Text provided.
In 2009, River Partners biologists began collecting data at some of the oldest riparian restoration plantings on the Sacramento River. Data collection involved visiting restoration plantings that were planted 8-17 years ago and collecting careful measurements of trees and shrubs to accurately document the structural development of some of the oldest restoration plantings on the Sacramento River. The ultimate goal of this initial pilot study was to compare the data that we collected in the field to the historical planting records of the very same sites. This process enabled us to answer questions about individual species performance, structural changes in the developing vegetation of a restoration project through time, and changes in community composition.

River Partners' restoration field manager, Stephen Sheppard,
and former biologist, Michelle Boercker, taking field
measurements. Photo by River Partners staff.

While collecting data our biology staff noticed something exciting: within these sites we were finding trees of varying ages- -an indication that forest succession was beginning to take place. Young saplings were present at many of the study sites, sprouting opportunistically where light was able to break through the canopy. Tiny seedlings of native species were found breaking through the thick duff layer of fallen cottonwood leaves from previous years. While it was clear from our observation that forest succession was underway at many of these sites, it was the meticulous collection of data that allows us to best describe the processes that are underway.

Records supplied.
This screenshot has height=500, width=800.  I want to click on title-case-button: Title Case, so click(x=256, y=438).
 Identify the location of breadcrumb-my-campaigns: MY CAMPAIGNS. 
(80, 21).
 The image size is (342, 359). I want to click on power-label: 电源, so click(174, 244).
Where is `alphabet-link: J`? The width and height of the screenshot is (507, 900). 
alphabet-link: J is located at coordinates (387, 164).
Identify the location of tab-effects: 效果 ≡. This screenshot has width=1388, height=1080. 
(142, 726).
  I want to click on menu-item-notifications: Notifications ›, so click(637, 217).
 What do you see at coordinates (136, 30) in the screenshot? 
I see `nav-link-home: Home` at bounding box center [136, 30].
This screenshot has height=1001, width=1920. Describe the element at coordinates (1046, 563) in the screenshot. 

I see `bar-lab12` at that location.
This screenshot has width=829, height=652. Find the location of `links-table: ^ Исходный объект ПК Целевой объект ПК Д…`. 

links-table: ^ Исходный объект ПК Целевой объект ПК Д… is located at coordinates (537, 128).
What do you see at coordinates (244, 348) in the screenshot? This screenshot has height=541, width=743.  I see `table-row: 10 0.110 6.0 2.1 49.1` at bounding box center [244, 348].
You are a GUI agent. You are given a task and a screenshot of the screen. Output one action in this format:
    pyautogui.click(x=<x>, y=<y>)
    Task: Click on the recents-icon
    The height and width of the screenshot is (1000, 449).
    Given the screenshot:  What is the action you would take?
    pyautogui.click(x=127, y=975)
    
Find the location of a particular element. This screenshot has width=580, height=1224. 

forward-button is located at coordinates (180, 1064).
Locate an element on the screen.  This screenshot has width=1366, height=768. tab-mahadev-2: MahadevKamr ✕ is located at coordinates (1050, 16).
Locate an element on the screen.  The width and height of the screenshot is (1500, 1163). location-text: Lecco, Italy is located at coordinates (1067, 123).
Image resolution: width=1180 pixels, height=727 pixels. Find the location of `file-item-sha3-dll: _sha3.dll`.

Work instructions.
[1] Name the things the Sacramento River text says the comparison of field data with historical planting records let the biologists answer questions about.
[2] Please quote the Sacramento River text, everything from "River Partners' restoration" down to "River Partners staff.".

Task results.
[1]
- Individual species performance
- Structural changes in the developing vegetation of a restoration project through time
- Changes in community composition

[2]
River Partners' restoration field manager, Stephen Sheppard,
and former biologist, Michelle Boercker, taking field
measurements. Photo by River Partners staff.